We have articulated a framework, The Structural influence Model (SIM) of Health Communication, that identifies how communication inequalities may influence health disparities. Our model posits that disparities in health outcomes at least in part be explained by understanding how (a) social determinants (e.g. SEP and race) (b) may lead to differential communication processes (e.g.) such as access to and use of information channels, attention to health content, knowledge and comprehension and a capacity to act on relevant information resulting in differential communication and clinical outcomes.
For example, some populations lack Internet access in the first place. Those who use the Internet as a source for health information tend to be college educated, have higher incomes, are younger and are less likely to be from a racial or ethnic minority group. There is no doubt that the Internet and other forms of “new media” are rapidly changing the way people approach their health and their relationships with their providers, but many people are still disconnected, and this “digital divide” may further propagate communication inequalities and therefore health outcomes.
Another facet of communication inequality that needs to be further explored is the patient-provider relationship.
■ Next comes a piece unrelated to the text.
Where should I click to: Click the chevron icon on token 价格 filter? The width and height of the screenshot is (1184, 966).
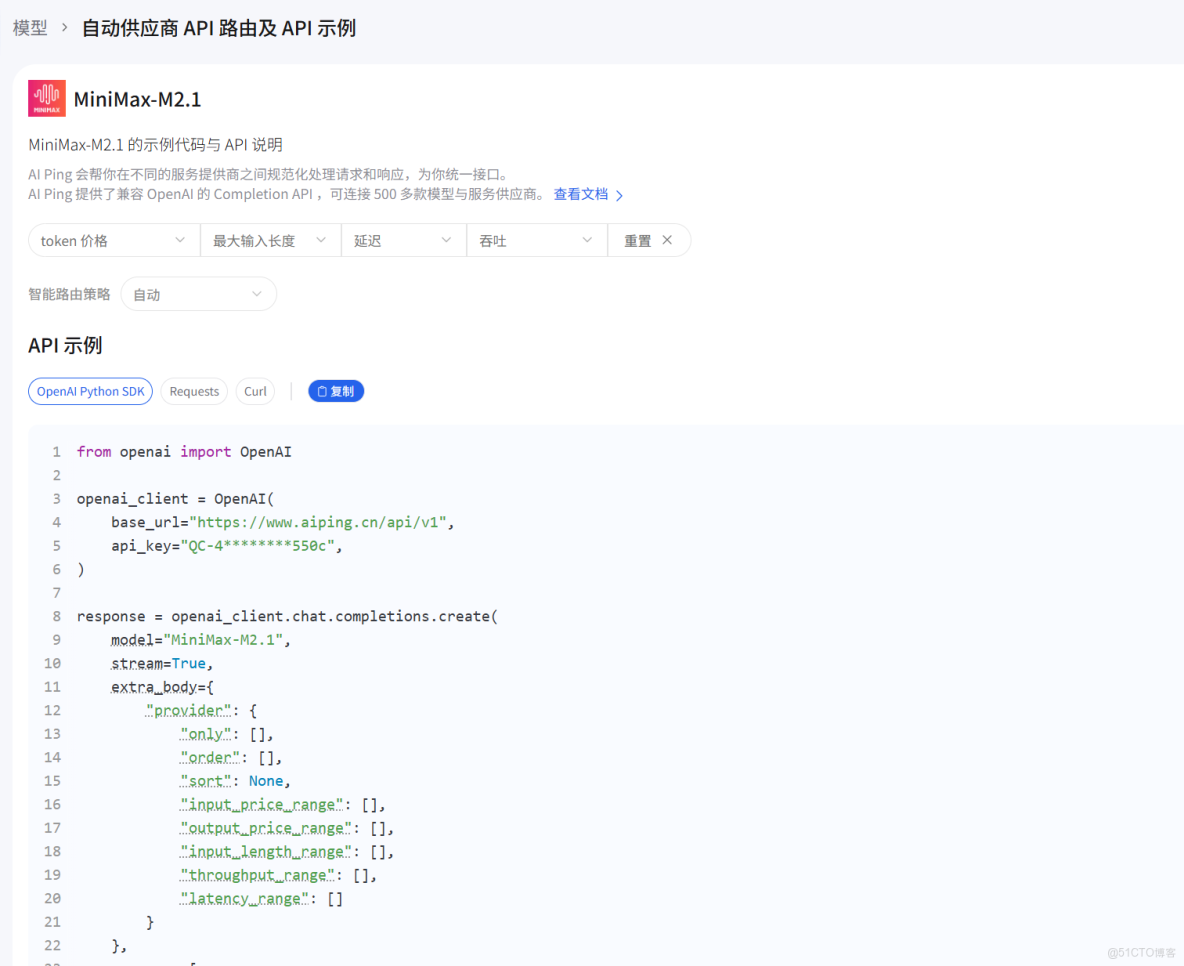(182, 240)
There is ample evidence that providers are likely to communicate differently with minority and low SEP patients compared to white or high SEP patients, thus placing low SEP and minority patients at a disadvantage. Understanding this crucial relationship may illuminate some of the communication issues minorities and low-SEP patients face.
There is much more to be learned about the ways in which communication inequality impacts prevention, treatment, survivorship and outcomes. Researchers, designers of public health campaigns and clinicians need to know more about the fundamental mechanisms, processes and outcomes before interventions can be developed for clinical applications.